When we first spotted raspberries they weren’t quite ripe, so I would call to them on walks with Riah, in the same manner one would call for a pet. Pitched high I called, “Raspberries, raspberries, where are you?” Upon finding one ripe enough to eat, I would gasp, point, and let Riah pick and eat. He loved it and began to copy. “Baberry, baberry,” he intones in the same sing-song pitch. When he finds one ripe enough to eat, he gasps in wonder, picks, eats, and proclaims loudly, “Mmmmm.” Wonder, indeed. We’re now working on “thank you” after eating. His cadence and pitch is spot on, but like many toddlers, his “th” still sounds more like a “t.” “Tank too,” he proclaims with raspberry breath. Wonder. And gratitude, too.
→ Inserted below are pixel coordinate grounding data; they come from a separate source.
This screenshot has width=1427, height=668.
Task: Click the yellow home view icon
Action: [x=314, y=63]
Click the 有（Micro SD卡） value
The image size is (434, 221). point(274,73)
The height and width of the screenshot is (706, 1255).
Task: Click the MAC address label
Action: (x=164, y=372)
More on this later, but we’ve been astounded by the hospitality of the locals. This, too, has led to wonder, but of a different variety. Not so much the wonder that causes one’s mouth to drop in awe, but the kind that has to accept with gratitude the gift that someone is freely sharing, asking nothing in return. Free cookies. Chanterelle mushrooms. Never-ending use of hot outdoor showers with jaw-dropping views of the mountains. Free water. These are not small things when one has no water supply. And I’m always a sucker for free cookies.
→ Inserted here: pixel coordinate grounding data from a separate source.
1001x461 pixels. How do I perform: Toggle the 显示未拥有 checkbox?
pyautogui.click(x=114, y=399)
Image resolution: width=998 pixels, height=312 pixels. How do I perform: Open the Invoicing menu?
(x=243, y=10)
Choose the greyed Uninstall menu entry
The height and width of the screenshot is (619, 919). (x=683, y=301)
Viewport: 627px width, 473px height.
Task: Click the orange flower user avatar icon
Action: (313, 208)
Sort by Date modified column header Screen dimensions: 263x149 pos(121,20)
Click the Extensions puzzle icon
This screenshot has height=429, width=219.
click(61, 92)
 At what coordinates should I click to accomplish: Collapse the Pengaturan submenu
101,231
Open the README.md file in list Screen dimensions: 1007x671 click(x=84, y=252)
Amidst the beauty, the amazing hikes, the utter joy I find paddling our enormous canoe out to the middle of the lake and cozying up in its belly with a book in the sunshine, and the abundant berry supply, we are, indeed, doing some work. Of course, we have our own work—writing, art, online teaching—but we also have a few responsibilities as campground hosts. Though small, I’m finding much of our work meaningfully humorous. Basically, we answer questions, replace toilet paper in pit toilets, and keep the campgrounds clean. This entails picking up everyone’s trash (side note: please don’t litter while hiking or camping!). Our training manual suggests 8 weeks of back strengthening in order to keep up with the intense labor. We have yet to find it so intense. Lucky us.
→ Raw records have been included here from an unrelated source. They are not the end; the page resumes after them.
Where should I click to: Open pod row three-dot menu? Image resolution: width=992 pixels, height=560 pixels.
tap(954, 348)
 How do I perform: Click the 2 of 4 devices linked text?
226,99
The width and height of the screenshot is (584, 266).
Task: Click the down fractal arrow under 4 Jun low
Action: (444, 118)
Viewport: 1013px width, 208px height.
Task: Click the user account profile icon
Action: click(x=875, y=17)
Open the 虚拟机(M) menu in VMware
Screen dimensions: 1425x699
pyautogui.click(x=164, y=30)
Ever the lover of efficiency, I’ve doubled my trash and toilet duties (no pun intended) with trail running. With a backpack full of toilet paper, a trash bag, and one work glove, I set out for a good 45-60 minute run along the trails. On the run out, I dash into each unoccupied campsite, checking for trash and making a mental note of where I need to stop on the way back. As I clamor through the woods with my toilet-paper-laden backpack strapped snuggly to my sweating back, I feel like nothing short of an American Ninja Warrior as I leap over roots, rocks, giant puddles, and small streams, a look of sheer determination across my face, my bright purple trail running shoes a blaze of glory flying by the chipmunks and woodchucks cheering me onward. In reality, I know I actually look like a nearly 34 year-old mom wearing a backpack full of toilet paper barely breaking a 10 minute-mile-pace wearing the most ethically-sourced trail running shoes I could afford (bright purple was the only color available), a look of sheer horror spread across my face as mosquitoes splat into my mouth/eyes/everywhere, as a trash bag flaps aimlessly in the wind created by my ever-so-slow jog. I remain convinced that the chipmunks and woodchucks are still pretty impressed, if not by my running skills, at least by my efficiency.
And Elizabeth is no stranger to this work-run combo. It’s her story to tell, but it’s possible she was caught in a hail storm today while shoveling ashes out of fire pits. We’ve been told that another set of campground hosts started a small brushfire by spreading ashes that weren’t cool enough. With the hailstorm pummeling her head, we can rest assured that—at the very least—we didn’t catch the forest on fire. Wonder. Gratitude. A bit of hard work. And at least 25 billion mosquitoes. We’ll take it.